I thought I’d let things fall where they needed to this past month or so. Heeding the advice of many that whilst things feel like they’re falling apart they’re not. They’re just falling into something different. And ain’t that the truth. Bugger is I was quite happy with the before. But growth is something I welcome and change something I’ve learnt to. And we do grow and even transform when we have huge obstacles to overcome. Into something new. But I just can’t quite settle into the new me yet so I’m still letting things fall in to place. Or further apart. And then hopefully back together again. All I do know is, I am not who I was. But dammit, this new me needs to get her shit together soon. I’m feeling far more vulnerable now than when I was kicking cancer’s ass. I was focussed. I was determined. I was a warrior. I had a purpose. I had an army. I was positive. I was not needy. I was not uncertain. I am not fearful, nor am I negative. And I am so very grateful. But just a little hesistant. A little uncomfortable. A little do I just carry on like nothing happened. Like everything is not different. Forever. Do I live every day like its my last. Do I bother. Do I doubt it all. Do I celebrate it all. Do I just be. Do I love the different me that looks back at me. Obviously I know the answers and hopefully I’ll do exactly that once things all fall into place. And they will. And then they won’t. But universe, no more growing needed. I’m all grown up now.
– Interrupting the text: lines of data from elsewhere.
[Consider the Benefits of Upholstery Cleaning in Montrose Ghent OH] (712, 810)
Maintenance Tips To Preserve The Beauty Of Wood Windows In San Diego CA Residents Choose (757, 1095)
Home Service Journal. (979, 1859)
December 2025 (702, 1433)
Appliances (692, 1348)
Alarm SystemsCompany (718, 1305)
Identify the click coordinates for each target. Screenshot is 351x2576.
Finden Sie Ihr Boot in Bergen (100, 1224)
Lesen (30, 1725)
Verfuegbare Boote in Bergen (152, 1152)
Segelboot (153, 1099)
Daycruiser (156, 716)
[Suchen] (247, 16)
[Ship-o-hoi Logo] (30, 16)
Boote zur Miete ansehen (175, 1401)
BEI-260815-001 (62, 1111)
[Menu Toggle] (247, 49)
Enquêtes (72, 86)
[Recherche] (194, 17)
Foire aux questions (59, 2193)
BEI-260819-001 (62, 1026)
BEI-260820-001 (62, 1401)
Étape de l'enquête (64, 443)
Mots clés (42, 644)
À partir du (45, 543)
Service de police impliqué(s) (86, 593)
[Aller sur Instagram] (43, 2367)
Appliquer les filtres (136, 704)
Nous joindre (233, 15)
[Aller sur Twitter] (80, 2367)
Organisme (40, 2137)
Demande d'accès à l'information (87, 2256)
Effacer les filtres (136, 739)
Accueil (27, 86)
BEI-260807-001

Thank you Lianne for making me appreciate your life, humanity and love. I’m not Production Value Partnerships – that’s my bossy business. It’s Adam, B’s friend in Sydney. Ask for my hugggggg from B. He’ll pass it on. That’s all for now otherwise I shall ramble about humility and life. All the things you speak so eloquently of. TTFN.
I figured it was you after chatting to B. So sorry I’ve been so remiss in reading comments. Thank you for being present. And i got my hug xx
From facebook
Lynn Loopuyt Barker ♡♡♡
Lianne Cawood ♡♡♡
Nadja O’Keeffe Sending you the BIGGEST of hugs and so much love – you Brave Warrior!
Susie Pitts Planning a big dose of the best medicine for you today Lianne, laughter. Xx
Jennifer Profrock You write so beautifully Lianne. With you ….. and sending you every ounce that i have to spare!
Lianne Cawood ❤
Shelley Hopkins ❣xxx
Jennifer Montgomery Spotts You just jump right off the page every time. And me with misty eyes. Hate to be so far away, but we are all there.❤
Lesley Oliver Loads of ❤ Li
Janine Daniels 😘😘😘
Leigh Thomas Just be-autifully said you..💞mwah 💞
Lianne Cawood 💋
Deborah MacCourt Roberts Loads ❤ Li 🙌😘
Lianne Cawood 😘😘
Anna Macklin You blow me away every time with your words…..so bloody honest and heart-felt and again you let us all have a sneak peek at your brilliant heart and mind. Love you LC 💗💗
Lianne Cawood Love you back Anna Mack. Such lovely words 😘
Louise Fletcher 💕
Shea Albert We wake up new every day. The person who looks back at us wasn’t there yesterday. One day wiser, one day different. With love compounded.
Lianne Cawood My wise and funny friend. Love and more love.
Alana Townsend Beautiful …. So beautiful
Cathy Raggett Just BE. That is enough for now xx
Chiquita King I was somewhat composed reading your truth until that last beautiful sentence. Now I’m all teary and not because I feel sad or because there is no hope or anything like that but simply because you don’t realise how much you inspire, how much you’re loved and how your purpose remains so unaffected and unchanged by cancer or anything else that may or may not be foreseen. You are a beacon of incredible light, always have been. Always will. In different forms and for a thousand different reasons. But that you will always be. I love you.